Faizler, kriz öncesi şartlara göre bir miktar aşağıya çekilmiş gözükse de halen piyasa faiz oranlarına yakın seyretmektedir. Tüketimi canlandırmanın yolu, hedefi, kapsamı ve çerçevesi belirlenmiş bir destek programının ilanı ve Hazine’nin firma/hanehalkı bazında ortaya çıkacak faiz yüküne ortak olmasından geçmektedir.
Şu ana dek, taşıt ve konut özelinde piyasa hadlerine yakın oranlar üzerinden sağlanan kredilerin tüketimi canlandırması mümkün gözükmemektedir.
Kaldı ki dövizdeki yükseliş, araç fiyatlarında büyük bir artışa sebep olmuştur. Bu nedenle;
- Kredi kartı harcamalarındaki taksit sınırlarının kaldırılması
- En azından yıl sonuna kadar ÖTV-KDV oranlarında indirime gidilmesi
- Firma ve bankaların ortaklaşa geliştireceği finansman modelleri ile tüketicilere ucuz kredilerin sağlanması gerekmektedir.
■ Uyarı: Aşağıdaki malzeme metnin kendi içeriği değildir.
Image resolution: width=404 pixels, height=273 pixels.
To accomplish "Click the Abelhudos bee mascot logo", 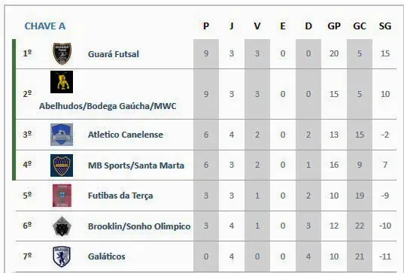I will point(62,82).
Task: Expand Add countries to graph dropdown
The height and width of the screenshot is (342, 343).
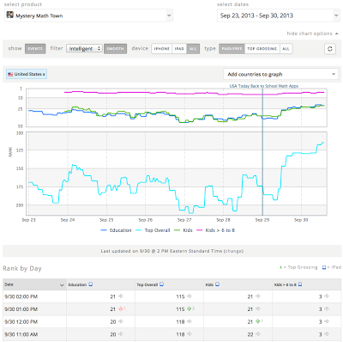Action: pos(280,74)
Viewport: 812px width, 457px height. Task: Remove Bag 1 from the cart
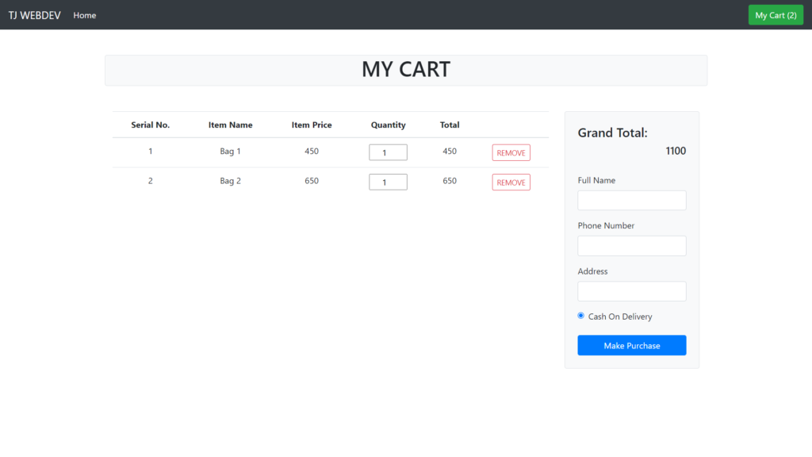511,153
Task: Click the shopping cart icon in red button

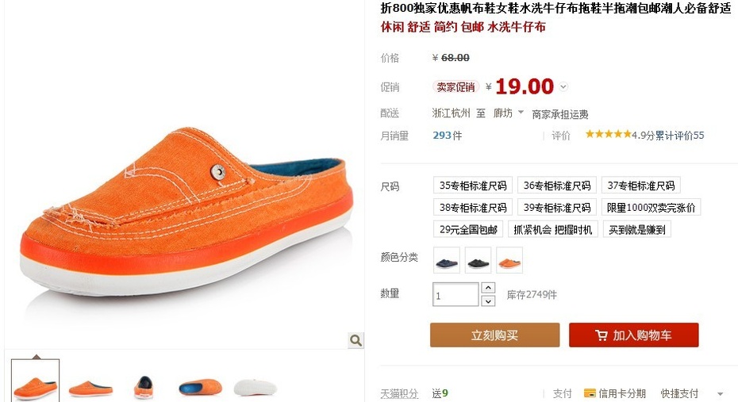Action: click(601, 335)
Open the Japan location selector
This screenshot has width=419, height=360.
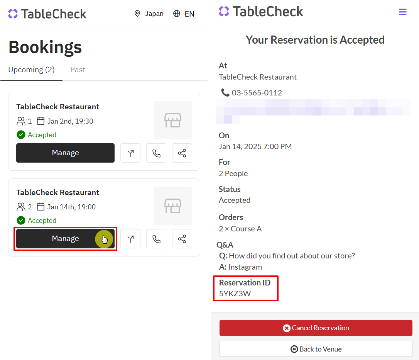[149, 14]
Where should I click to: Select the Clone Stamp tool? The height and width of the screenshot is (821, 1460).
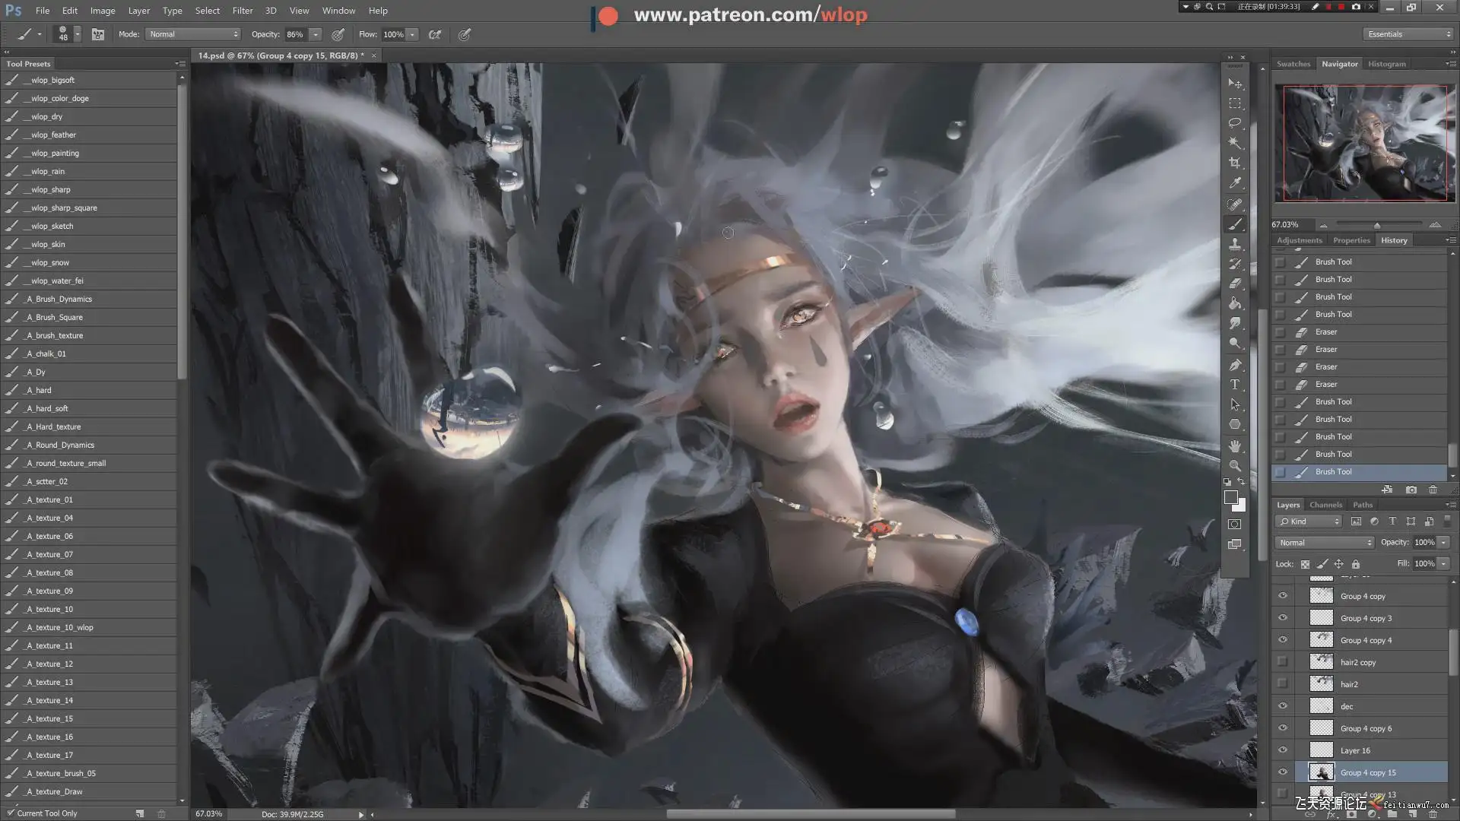[x=1235, y=244]
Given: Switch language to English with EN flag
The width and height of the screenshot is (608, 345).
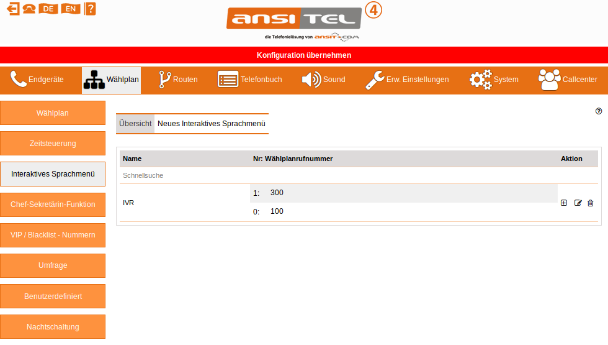Looking at the screenshot, I should (x=71, y=9).
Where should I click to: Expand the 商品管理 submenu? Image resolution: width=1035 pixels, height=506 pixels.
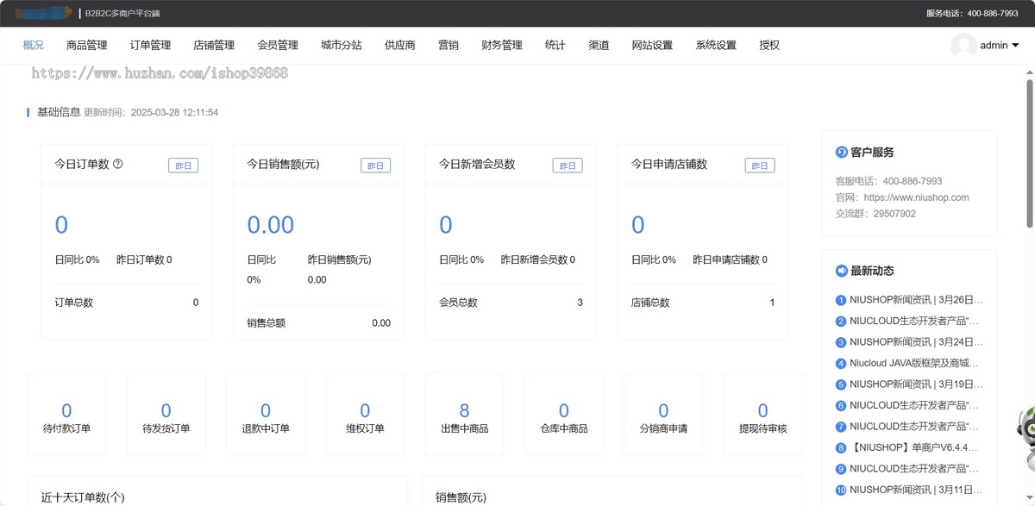click(85, 45)
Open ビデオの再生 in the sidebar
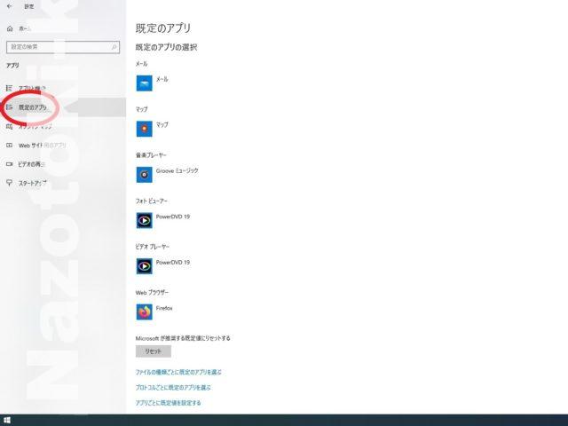This screenshot has height=426, width=568. [34, 163]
Keza, turizm sektöründe, daha önce de dile getirdiğimiz gibi;
- Yatak başına 5.000 TL’den az olmamak üzere, bir yıl faizsiz ve ödemesiz 36 ay vadeli işletme kredisinin tahsis edilmeli,
- Büyük işletmeler için ise Türkiye Varlık Fonu devreye girmeli ve borç-hisse takası yaparak sektöre nakit girişi sağlamalı,
- Kamu ve sektörün ortaya çıkacak yükü ortaklaşa paylaşacağı bir kampanya ile salgın süresince büyük özveriyle çalışan başta sağlık, güvenlik ve eğitim çalışanlarının turizm tesislerinden uygun fiyatlı ve uygun ödeme şartlarıyla yararlanmaları sağlanmalıdır. (7 gün/250 TL (kişi başı) 12 ay eşit taksit sıfır vade farkı)
Uygulanmaya konmalıdır.
Tabana Yayılan Yoksulluk ve Açlık Sınırı
Bisam Araştırması,
Dört kişilik bir ailenin sağlıklı beslenmesi için aylık yapması gereken harcama tutarı 2.394 TL’dir. Bu harcama tutarı sadece gıda için yapılması gereken minimum tutardır. Açlık sınırı üzerinden hanehalkı tüketim harcamaları esas alınarak yapılan hesaplama sonuçlarına göre ise yoksulluk sınırı 8.282 TL olarak gerçekleşmiştir.Yeni revizyona göre (Rev.2) geçtiğimiz yıl mayıs ayı için açlık sınırı 2 bin 23 TL olarak belirlenmiştir. Açlık sınırı COVİD krizi sürerken 1 yılda yüzde 18,3 artış gösterdi. Yıllık artış 371 TL’yi buldu. Asgari ücretteki artış ise 304 TL olarak gerçekleşmişti.
2003 yılının mayıs ayında 4 kişilik bir aile, günlük minimum 15,2 TL’ye sağlıklı beslenebilirken, bugün ancak 79,81 TL’ye sağlıklı beslenebilmektedir. Buna göre 17 yıl zaman zarfında açlık sınırı 5,25 kat artmıştır. Aynı dönemde enflasyondaki artış ise 4,6 kat oldu. Açlık sınırındaki artış genel enflasyondan daha fazla arttı.